[PROBLEM STATEMENT]: In which lines of the data does the string "pyautogui" appear? Copy every one.
-- MATERIAL FOR THIS EXERCISE follows --
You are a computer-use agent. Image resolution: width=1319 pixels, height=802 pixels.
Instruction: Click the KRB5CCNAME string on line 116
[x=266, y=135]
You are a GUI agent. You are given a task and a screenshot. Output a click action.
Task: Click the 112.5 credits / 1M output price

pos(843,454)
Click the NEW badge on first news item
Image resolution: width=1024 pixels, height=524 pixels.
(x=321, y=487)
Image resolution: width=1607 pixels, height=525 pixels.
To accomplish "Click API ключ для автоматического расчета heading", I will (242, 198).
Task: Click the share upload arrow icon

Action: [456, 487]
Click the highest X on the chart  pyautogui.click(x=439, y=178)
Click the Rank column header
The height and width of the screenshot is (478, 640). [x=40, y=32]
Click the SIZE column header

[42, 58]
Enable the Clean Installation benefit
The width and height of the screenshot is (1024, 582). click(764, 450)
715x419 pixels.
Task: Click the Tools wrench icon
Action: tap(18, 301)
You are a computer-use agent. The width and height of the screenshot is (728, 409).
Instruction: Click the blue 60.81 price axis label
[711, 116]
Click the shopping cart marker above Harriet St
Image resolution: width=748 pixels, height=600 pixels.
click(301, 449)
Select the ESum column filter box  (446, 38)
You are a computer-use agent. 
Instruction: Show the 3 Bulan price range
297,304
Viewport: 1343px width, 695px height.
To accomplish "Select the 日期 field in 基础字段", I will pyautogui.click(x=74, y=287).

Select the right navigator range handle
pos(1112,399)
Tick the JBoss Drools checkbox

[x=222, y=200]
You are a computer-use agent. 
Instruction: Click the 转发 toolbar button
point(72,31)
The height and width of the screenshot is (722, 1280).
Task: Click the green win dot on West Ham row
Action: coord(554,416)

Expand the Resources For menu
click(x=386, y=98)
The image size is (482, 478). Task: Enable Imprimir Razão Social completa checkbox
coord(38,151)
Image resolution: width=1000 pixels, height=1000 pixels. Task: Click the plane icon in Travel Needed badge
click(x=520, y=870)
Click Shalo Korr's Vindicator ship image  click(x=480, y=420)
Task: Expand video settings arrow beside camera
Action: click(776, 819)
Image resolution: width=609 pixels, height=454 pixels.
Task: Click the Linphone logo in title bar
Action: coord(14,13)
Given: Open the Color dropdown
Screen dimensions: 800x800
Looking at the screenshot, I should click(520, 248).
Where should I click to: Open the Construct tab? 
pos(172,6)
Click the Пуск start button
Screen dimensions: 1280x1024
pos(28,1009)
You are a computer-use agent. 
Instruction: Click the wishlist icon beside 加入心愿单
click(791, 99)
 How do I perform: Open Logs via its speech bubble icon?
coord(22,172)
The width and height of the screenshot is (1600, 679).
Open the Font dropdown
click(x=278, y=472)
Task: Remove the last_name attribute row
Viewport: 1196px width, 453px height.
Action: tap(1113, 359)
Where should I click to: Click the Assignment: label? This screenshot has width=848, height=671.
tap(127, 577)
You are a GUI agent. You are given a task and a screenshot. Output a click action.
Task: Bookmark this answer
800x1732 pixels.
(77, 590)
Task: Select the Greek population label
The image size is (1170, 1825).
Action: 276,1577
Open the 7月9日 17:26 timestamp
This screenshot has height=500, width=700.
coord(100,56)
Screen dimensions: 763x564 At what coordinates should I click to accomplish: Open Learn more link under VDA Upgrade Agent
-- MATERIAL FOR THIS EXERCISE concluded --
[RESULT OF THIS TASK]:
Click the highest X on the chart  pyautogui.click(x=439, y=178)
To accomplish "Select the 日期 field in 基础字段", I will pyautogui.click(x=74, y=287).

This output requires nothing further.